As the Hispanic population rises in N’West Iowa and nationwide, Koene said the demand for interpreting training also is increasing. The problem: Bilingual speakers are having trouble passing the tests to become a licensed translator. Only 40 percent of those who take the medical interpreter test pass and become certified. The percentage is even lower for the legal interpreting test with only 20 percent clearing the exam.
Koene said the repackaged lessons will offer better instruction by focusing on just one area at a time. The fall semester will teach legal interpreting and spring 2022 will be for medical topics.
“The market demand is out there, but people are having trouble passing these certification exams. That’s why we retooled the program to a single focus of preparing students,” the professor said.
The program is not designed for Spanish learners, but for those who are already fluently bilingual. Whitmore said the courses will hone students’ skills by teaching technical jargon and concepts as well as how to navigate legal and medical systems.
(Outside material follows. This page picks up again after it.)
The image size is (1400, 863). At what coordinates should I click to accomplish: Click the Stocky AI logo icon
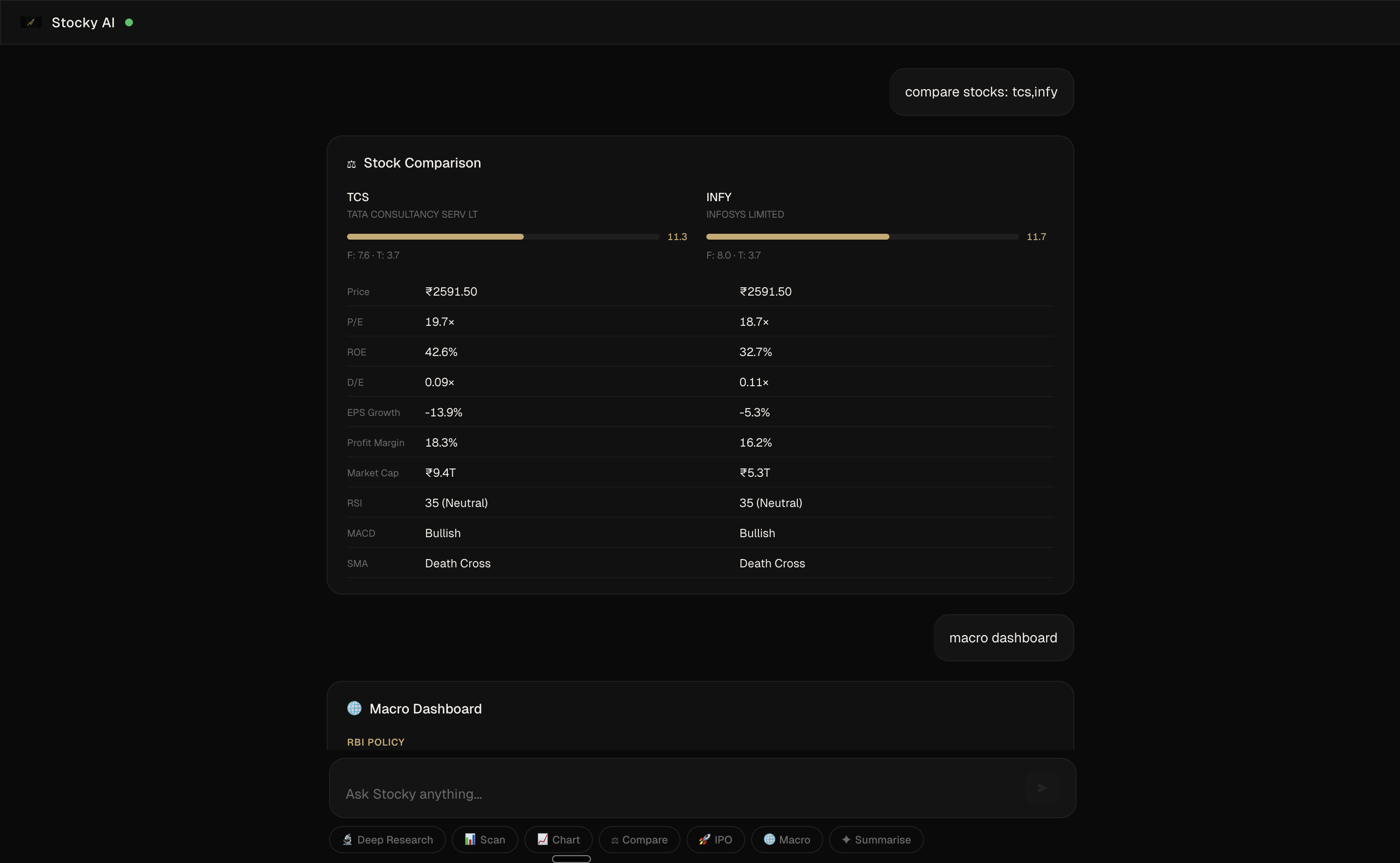pos(31,22)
“Legal and medical interpreting is a growing field, and having an easily accessible certificate program to better prepare interpreters for the challenging certification exam will help fill this need,” the counselor said. “This program helps bilingual speakers use their language skills to serve as interpreters; helping interpret for a population more comfortable with Spanish.”
Koene added the specialized effort is needed to bridge the language gap, especially in N’West Iowa. He pointed to the rapid rise in adult learners signing up for the courses as a promising sign for the future.
“That was key for the success of the program. I was very happy to see that,” he said. “It seems like we went in the right direction.”